== Required work ==
In the listing, from the start through the line containing "tap(1191, 553)", change "screenshot" to "screen image" and keep everything else as it is. Leave the pictures out of your answer.

== Provided records ==

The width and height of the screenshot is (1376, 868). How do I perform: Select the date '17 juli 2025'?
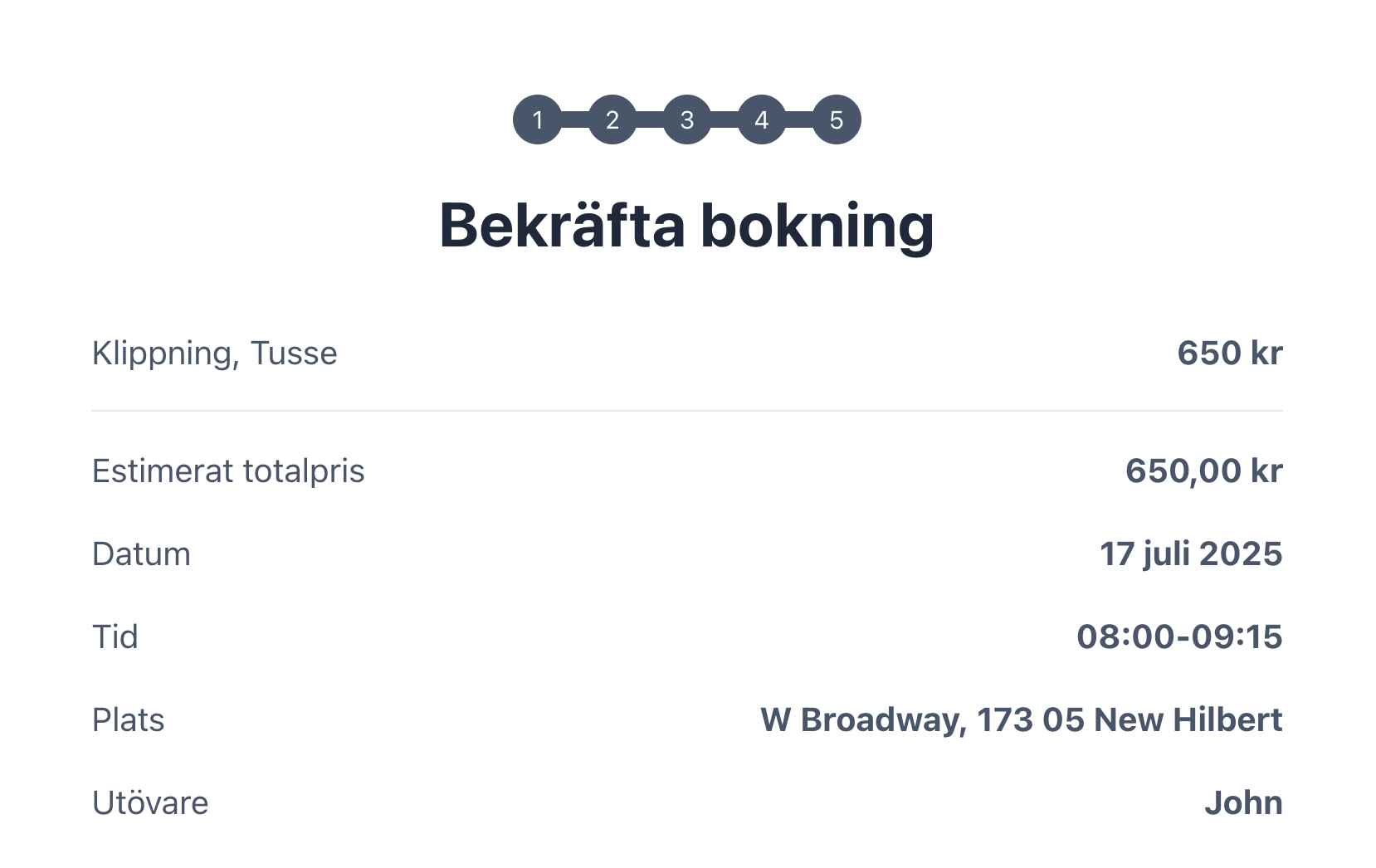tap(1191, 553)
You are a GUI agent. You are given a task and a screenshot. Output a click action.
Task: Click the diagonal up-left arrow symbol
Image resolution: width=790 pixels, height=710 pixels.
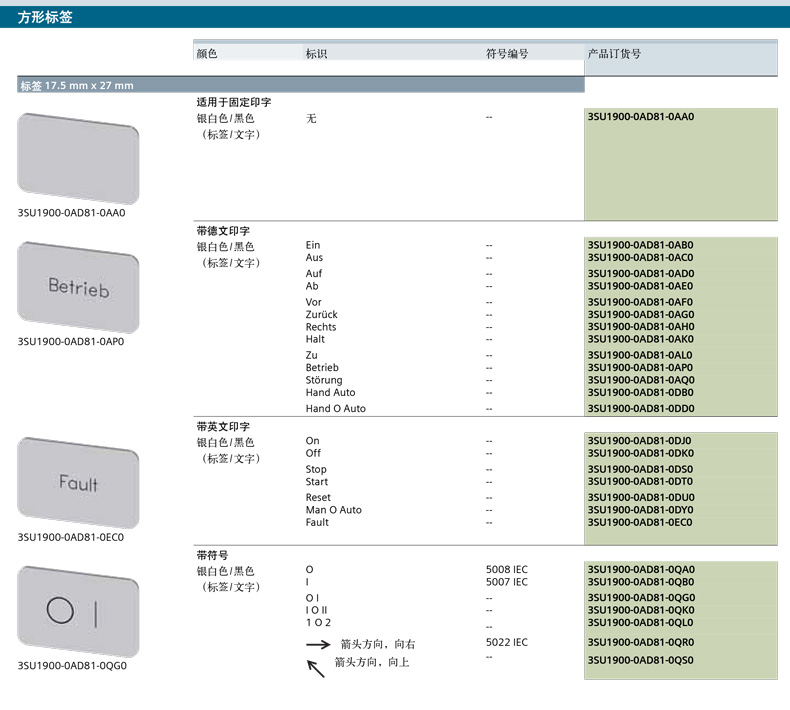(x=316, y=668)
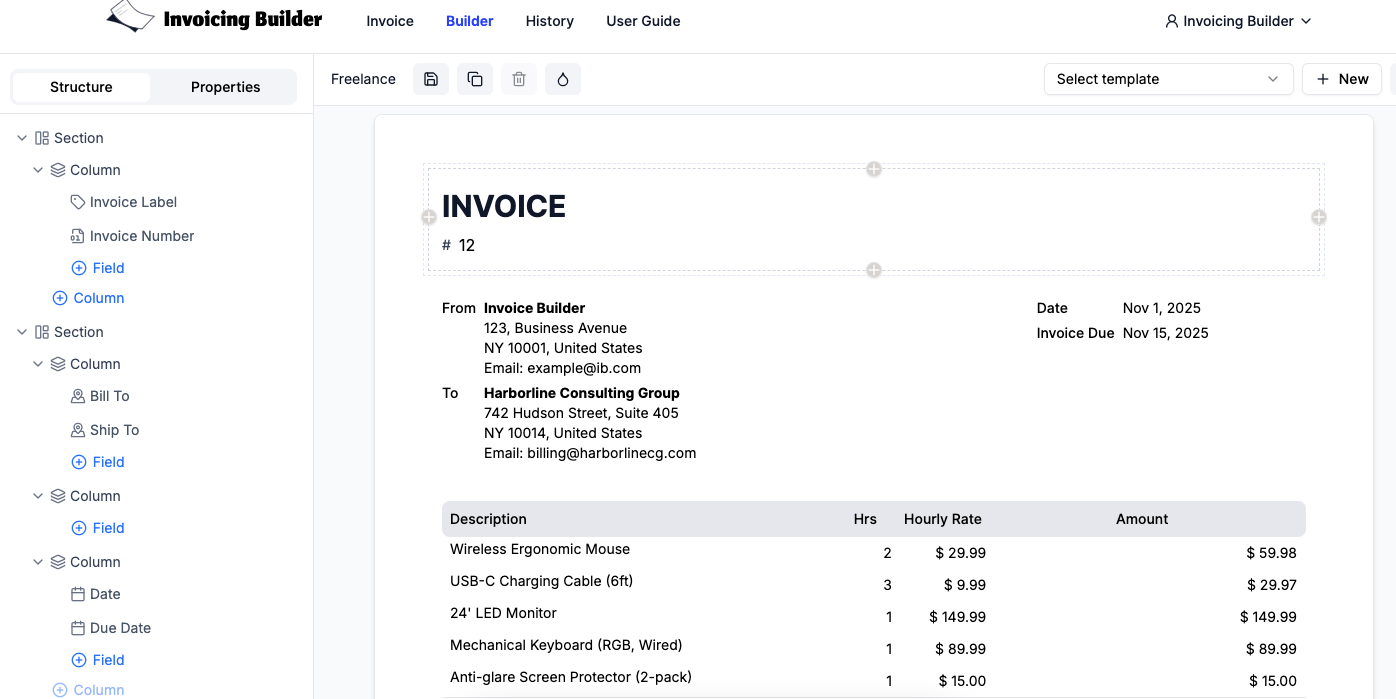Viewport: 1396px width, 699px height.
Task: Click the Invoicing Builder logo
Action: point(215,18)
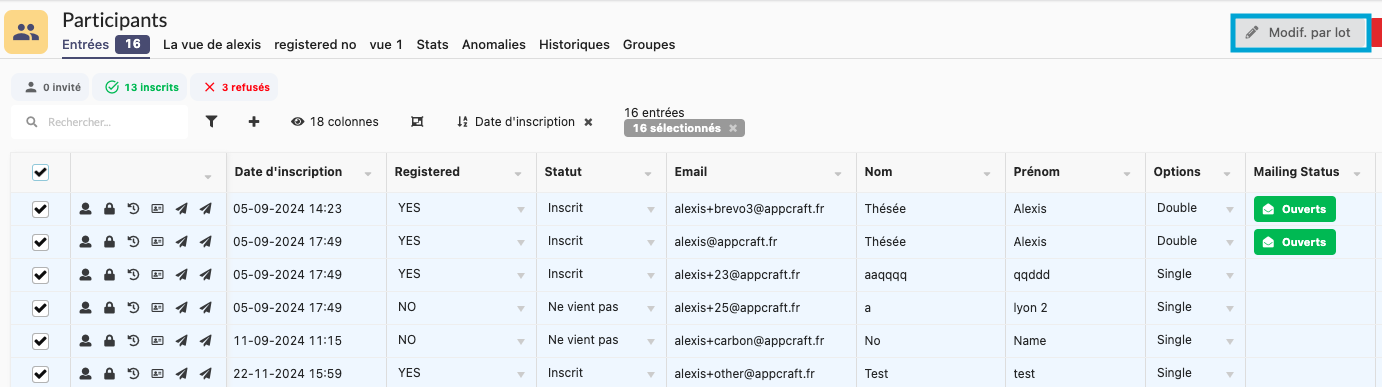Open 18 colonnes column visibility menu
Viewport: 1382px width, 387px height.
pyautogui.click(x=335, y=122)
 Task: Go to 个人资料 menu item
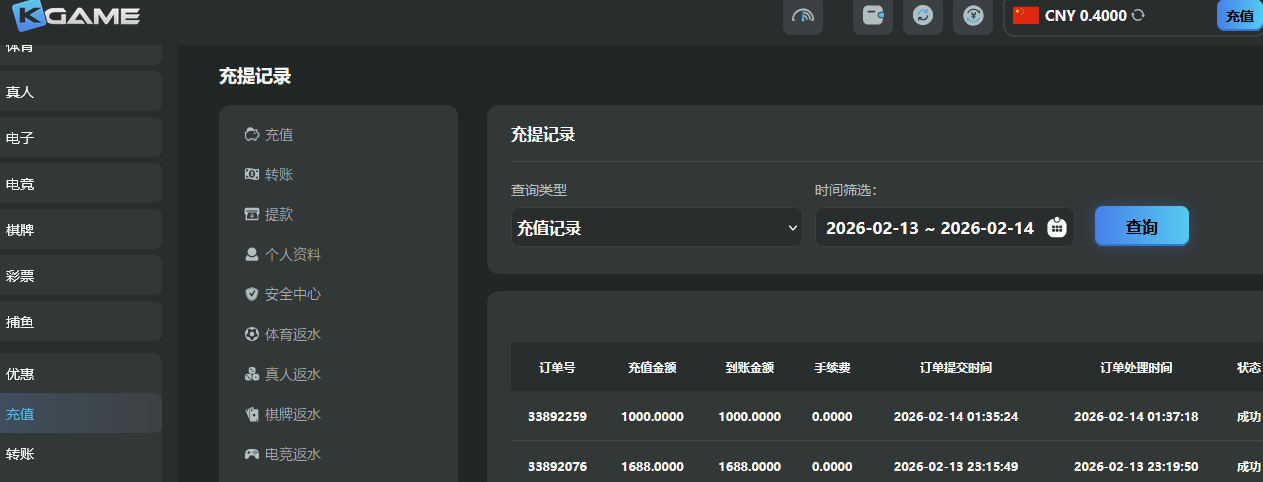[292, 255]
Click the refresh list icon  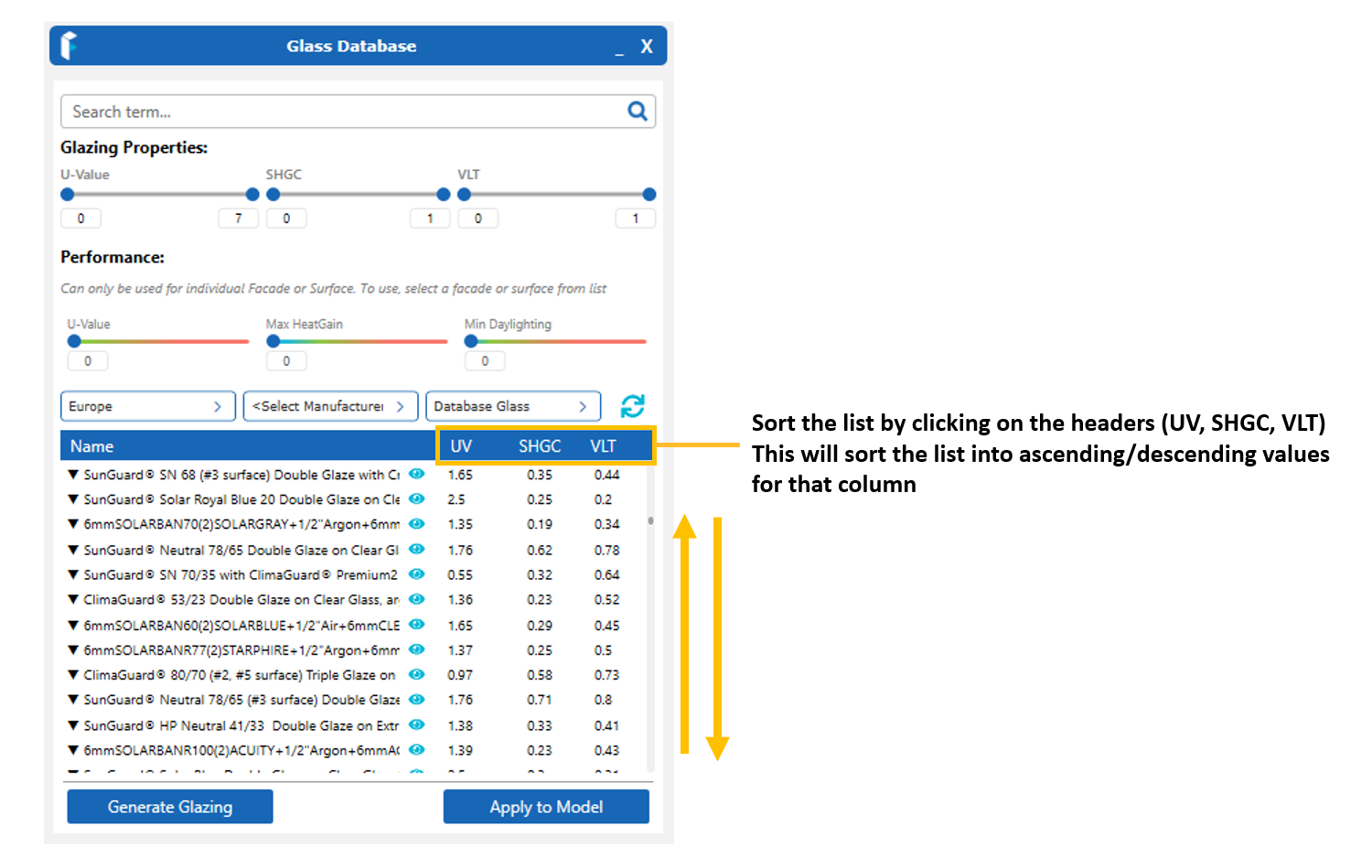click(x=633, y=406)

== Task answer ==
The width and height of the screen image is (1376, 868). How do I perform: Select the date '17 juli 2025'?
tap(1191, 553)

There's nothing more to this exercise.